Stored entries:
— BEGIN —

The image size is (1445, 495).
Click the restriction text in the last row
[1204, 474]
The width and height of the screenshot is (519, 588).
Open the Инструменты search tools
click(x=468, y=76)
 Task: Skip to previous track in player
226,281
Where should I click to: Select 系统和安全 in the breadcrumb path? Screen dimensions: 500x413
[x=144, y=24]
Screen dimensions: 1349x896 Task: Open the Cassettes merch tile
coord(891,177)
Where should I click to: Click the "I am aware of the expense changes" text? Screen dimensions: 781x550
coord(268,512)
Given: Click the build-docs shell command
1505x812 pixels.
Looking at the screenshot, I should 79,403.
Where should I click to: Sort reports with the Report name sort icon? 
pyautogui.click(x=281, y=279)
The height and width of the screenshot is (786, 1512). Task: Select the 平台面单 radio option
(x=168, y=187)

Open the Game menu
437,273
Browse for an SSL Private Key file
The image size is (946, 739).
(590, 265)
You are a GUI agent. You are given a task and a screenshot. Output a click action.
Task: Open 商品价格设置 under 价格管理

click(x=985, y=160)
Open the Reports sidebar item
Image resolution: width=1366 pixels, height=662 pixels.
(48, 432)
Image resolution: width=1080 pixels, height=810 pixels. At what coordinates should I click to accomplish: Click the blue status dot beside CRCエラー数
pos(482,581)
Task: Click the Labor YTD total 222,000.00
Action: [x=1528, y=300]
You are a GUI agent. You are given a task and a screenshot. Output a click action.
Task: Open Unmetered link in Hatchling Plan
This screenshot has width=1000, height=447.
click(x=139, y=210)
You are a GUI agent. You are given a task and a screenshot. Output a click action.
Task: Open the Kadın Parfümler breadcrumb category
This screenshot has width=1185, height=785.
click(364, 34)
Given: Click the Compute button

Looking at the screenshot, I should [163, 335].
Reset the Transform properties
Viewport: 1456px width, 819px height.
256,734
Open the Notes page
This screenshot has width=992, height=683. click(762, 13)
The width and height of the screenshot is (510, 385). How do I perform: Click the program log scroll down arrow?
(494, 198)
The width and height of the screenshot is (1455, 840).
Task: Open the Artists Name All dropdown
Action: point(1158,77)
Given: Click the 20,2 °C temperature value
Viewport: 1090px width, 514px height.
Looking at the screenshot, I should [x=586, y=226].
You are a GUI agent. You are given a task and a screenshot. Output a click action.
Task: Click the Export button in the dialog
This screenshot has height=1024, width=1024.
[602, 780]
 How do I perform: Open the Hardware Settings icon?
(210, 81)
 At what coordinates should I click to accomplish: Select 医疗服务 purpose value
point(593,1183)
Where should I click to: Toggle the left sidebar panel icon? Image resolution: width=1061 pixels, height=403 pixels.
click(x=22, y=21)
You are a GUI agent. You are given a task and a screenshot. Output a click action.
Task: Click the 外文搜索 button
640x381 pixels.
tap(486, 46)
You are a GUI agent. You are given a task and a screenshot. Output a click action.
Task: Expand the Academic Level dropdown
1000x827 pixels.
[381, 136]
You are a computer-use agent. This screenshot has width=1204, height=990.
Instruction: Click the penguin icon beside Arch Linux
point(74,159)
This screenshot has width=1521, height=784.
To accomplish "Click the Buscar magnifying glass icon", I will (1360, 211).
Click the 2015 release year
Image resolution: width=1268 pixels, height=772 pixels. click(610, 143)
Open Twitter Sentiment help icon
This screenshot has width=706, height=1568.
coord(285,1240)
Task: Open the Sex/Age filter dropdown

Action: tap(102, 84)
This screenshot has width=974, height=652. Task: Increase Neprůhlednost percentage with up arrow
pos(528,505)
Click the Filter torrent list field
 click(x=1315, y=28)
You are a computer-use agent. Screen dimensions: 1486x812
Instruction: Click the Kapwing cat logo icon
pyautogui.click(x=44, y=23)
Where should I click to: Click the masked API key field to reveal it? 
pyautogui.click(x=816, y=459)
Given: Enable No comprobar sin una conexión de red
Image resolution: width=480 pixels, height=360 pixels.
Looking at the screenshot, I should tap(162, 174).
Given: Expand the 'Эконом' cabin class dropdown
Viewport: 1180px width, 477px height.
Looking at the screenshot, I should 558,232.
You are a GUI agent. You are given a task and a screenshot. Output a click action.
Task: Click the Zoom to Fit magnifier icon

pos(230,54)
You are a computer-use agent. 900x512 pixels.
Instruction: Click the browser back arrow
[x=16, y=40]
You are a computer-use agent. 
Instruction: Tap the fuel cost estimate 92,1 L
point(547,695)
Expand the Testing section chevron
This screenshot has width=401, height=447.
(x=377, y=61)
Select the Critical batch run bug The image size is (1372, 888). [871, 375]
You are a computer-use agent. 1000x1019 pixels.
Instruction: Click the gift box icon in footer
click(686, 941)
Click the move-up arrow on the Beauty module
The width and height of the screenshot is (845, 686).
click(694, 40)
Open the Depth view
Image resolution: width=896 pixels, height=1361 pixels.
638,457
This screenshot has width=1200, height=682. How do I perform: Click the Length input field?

— END —

Locate every line in the stored entries above that contains the string "text", matching case exactly, and copy each such line.

Click the restriction text in the last row
Where should I click to: Click the "I am aware of the expense changes" text? Screen dimensions: 781x550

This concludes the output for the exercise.